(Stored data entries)
# # # #
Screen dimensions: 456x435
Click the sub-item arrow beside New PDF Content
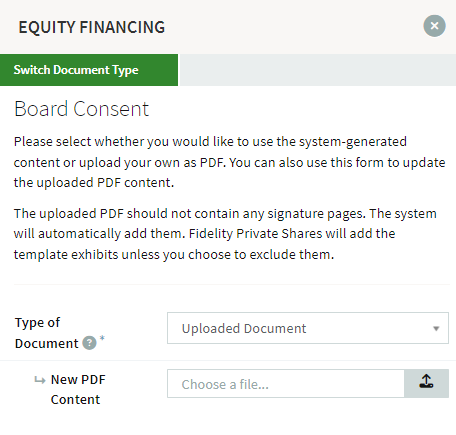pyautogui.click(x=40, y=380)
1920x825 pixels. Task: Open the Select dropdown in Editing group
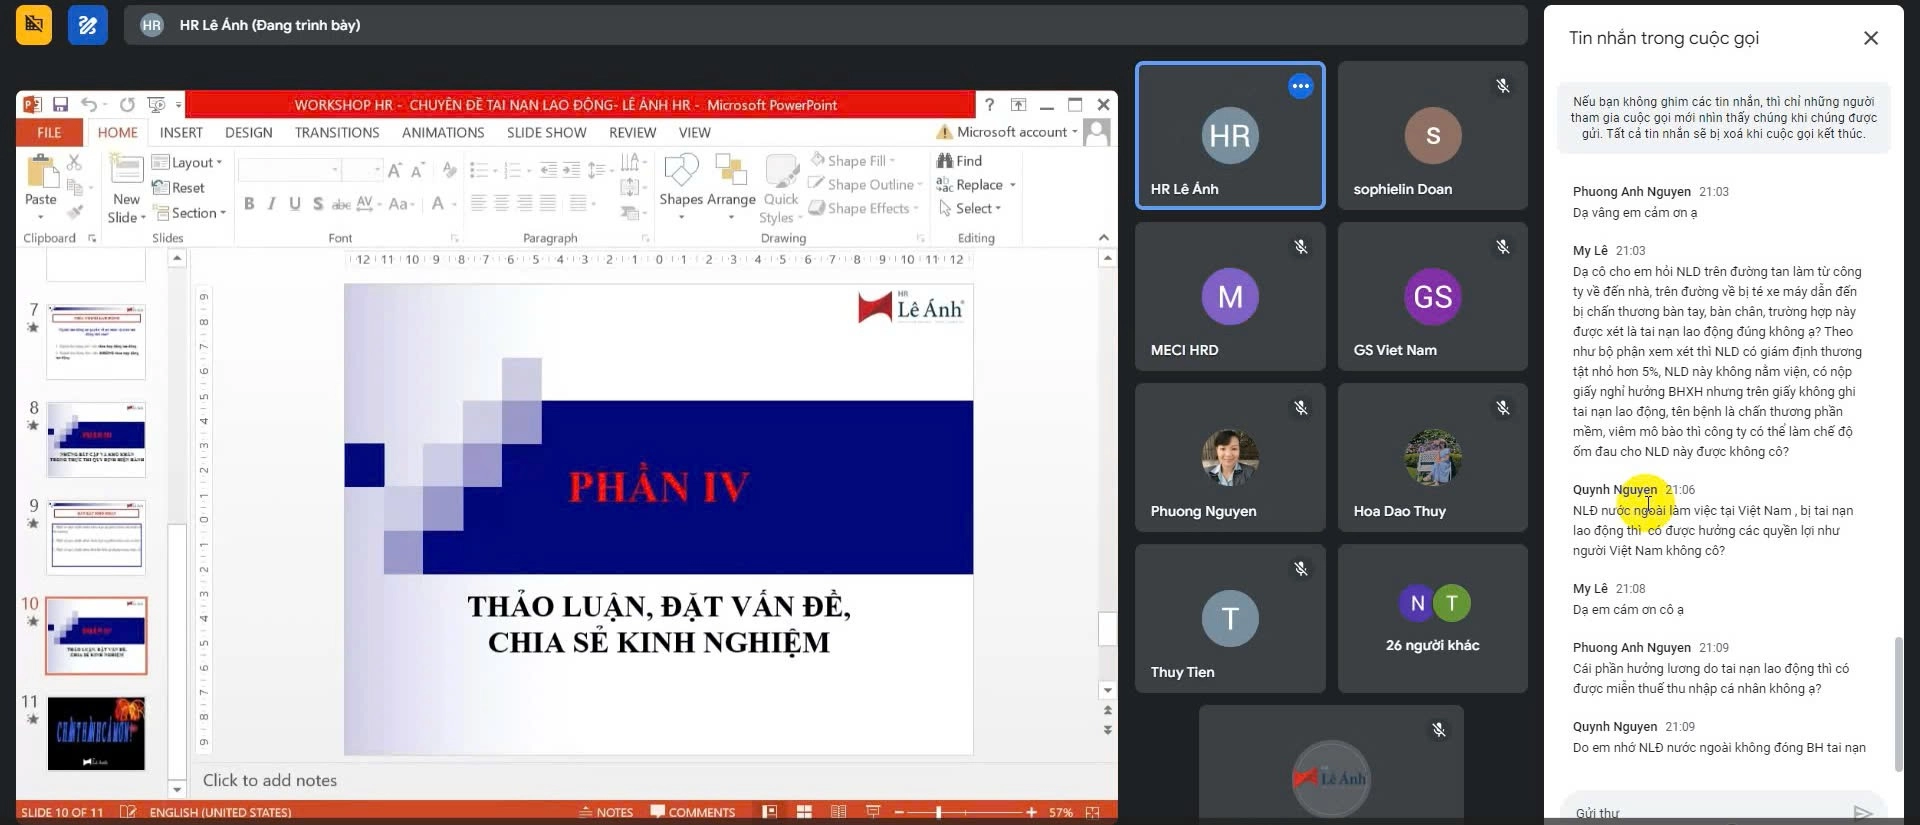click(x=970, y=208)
# # # #
▶ _WORK TO COMPLETE_: The lines to retype run from the one containing "1920x825 pixels. Task: Open" through the last line of the records above; write them exactly and skip the pictures.

▶ _WRITTEN ANSWER_:
1920x825 pixels. Task: Open the Select dropdown in Editing group
click(x=970, y=208)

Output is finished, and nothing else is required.